SUPPLIED MATERIAL:
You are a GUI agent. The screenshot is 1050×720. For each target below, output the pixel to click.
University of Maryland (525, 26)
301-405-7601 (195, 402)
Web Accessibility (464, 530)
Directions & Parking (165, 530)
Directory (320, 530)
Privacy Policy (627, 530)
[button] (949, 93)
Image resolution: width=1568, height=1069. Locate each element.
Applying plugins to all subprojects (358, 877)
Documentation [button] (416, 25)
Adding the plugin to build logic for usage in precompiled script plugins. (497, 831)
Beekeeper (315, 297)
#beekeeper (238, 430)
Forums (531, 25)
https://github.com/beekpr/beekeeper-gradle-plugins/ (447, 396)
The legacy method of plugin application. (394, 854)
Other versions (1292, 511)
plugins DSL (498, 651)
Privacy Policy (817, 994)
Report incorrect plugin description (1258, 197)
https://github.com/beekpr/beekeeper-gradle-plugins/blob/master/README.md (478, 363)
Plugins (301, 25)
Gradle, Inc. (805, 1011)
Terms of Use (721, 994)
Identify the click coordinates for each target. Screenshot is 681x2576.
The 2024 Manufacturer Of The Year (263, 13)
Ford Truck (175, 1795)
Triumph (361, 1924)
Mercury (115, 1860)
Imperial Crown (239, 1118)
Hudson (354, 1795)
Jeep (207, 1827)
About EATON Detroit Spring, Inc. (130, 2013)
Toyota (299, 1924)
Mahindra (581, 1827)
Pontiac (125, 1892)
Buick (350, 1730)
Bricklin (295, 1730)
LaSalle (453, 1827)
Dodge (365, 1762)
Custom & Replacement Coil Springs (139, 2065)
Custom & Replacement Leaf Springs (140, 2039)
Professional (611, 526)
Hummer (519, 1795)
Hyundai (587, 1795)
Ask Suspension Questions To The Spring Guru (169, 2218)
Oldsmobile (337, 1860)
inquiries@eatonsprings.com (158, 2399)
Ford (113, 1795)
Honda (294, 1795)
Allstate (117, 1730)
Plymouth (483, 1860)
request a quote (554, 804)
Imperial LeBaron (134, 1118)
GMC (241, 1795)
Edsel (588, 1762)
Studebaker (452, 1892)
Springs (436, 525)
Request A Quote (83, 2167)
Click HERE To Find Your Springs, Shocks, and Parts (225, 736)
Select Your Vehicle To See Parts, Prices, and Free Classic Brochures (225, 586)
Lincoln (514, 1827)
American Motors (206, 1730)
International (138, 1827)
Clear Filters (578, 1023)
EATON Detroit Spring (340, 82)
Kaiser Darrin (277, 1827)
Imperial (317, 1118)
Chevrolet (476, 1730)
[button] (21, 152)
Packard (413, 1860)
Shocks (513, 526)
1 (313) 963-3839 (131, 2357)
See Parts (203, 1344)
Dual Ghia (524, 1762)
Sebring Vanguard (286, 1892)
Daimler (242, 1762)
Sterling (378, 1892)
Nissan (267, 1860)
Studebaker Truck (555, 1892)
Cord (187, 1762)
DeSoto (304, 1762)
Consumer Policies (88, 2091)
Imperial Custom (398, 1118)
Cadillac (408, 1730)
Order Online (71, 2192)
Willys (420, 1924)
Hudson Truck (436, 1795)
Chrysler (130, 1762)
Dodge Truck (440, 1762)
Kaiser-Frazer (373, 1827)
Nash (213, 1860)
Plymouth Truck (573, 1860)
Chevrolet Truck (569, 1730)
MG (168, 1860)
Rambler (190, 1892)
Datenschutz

PROBLEM TO WORK ON:
Swap every "Truck" in the material above for "Pickup" and write all the lines out again, keeping everything else the same.

THE RESULT:
You are a GUI agent. The screenshot is 1050×720. For each target below, output the pixel to click.
University of Maryland (525, 26)
301-405-7601 (195, 402)
Web Accessibility (464, 530)
Directions & Parking (165, 530)
Directory (320, 530)
Privacy Policy (627, 530)
[button] (949, 93)
Image resolution: width=1568, height=1069. Locate each element.
Applying plugins to all subprojects (358, 877)
Documentation [button] (416, 25)
Adding the plugin to build logic for usage in precompiled script plugins. (497, 831)
Beekeeper (315, 297)
#beekeeper (238, 430)
Forums (531, 25)
https://github.com/beekpr/beekeeper-gradle-plugins/ (447, 396)
The legacy method of plugin application. (394, 854)
Other versions (1292, 511)
plugins DSL (498, 651)
Privacy Policy (817, 994)
Report incorrect plugin description (1258, 197)
https://github.com/beekpr/beekeeper-gradle-plugins/blob/master/README.md (478, 363)
Plugins (301, 25)
Gradle, Inc. (805, 1011)
Terms of Use (721, 994)
Identify the click coordinates for each target. Screenshot is 681x2576.
The 2024 Manufacturer Of The Year (263, 13)
Ford Pickup (175, 1795)
Triumph (361, 1924)
Mercury (115, 1860)
Imperial Crown (239, 1118)
Hudson (354, 1795)
Jeep (207, 1827)
About EATON Detroit Spring, Inc. (130, 2013)
Toyota (299, 1924)
Mahindra (581, 1827)
Pontiac (125, 1892)
Buick (350, 1730)
Bricklin (295, 1730)
LaSalle (453, 1827)
Dodge (365, 1762)
Custom & Replacement Coil Springs (139, 2065)
Custom & Replacement Leaf Springs (140, 2039)
Professional (611, 526)
Hummer (519, 1795)
Hyundai (587, 1795)
Ask Suspension Questions To The Spring Guru (169, 2218)
Oldsmobile (337, 1860)
inquiries@eatonsprings.com (158, 2399)
Ford (113, 1795)
Honda (294, 1795)
Allstate (117, 1730)
Plymouth (483, 1860)
request a quote (554, 804)
Imperial LeBaron (134, 1118)
GMC (241, 1795)
Edsel (588, 1762)
Studebaker (452, 1892)
Springs (436, 525)
Request A Quote (83, 2167)
Click HERE To Find Your Springs, Shocks, and Parts (225, 736)
Select Your Vehicle To See Parts, Prices, and Free Classic Brochures (225, 586)
Lincoln (514, 1827)
American Motors (206, 1730)
International (138, 1827)
Clear Filters (578, 1023)
EATON Detroit Spring (340, 82)
Kaiser Darrin (277, 1827)
Imperial (317, 1118)
Chevrolet (476, 1730)
[button] (21, 152)
Packard (413, 1860)
Shocks (513, 526)
1 (313) 963-3839 (131, 2357)
See Parts (203, 1344)
Dual Ghia (524, 1762)
Sebring Vanguard (286, 1892)
Daimler (242, 1762)
Sterling (378, 1892)
Nissan (267, 1860)
Studebaker Pickup (555, 1892)
Cord (187, 1762)
DeSoto (304, 1762)
Consumer Policies (88, 2091)
Imperial Custom (398, 1118)
Cadillac (408, 1730)
Order Online (71, 2192)
Willys (420, 1924)
Hudson Pickup (436, 1795)
Chrysler (130, 1762)
Dodge Pickup (440, 1762)
Kaiser-Frazer (373, 1827)
Nash (213, 1860)
Plymouth Pickup (573, 1860)
Chevrolet Pickup (569, 1730)
MG (168, 1860)
Rambler (190, 1892)
Datenschutz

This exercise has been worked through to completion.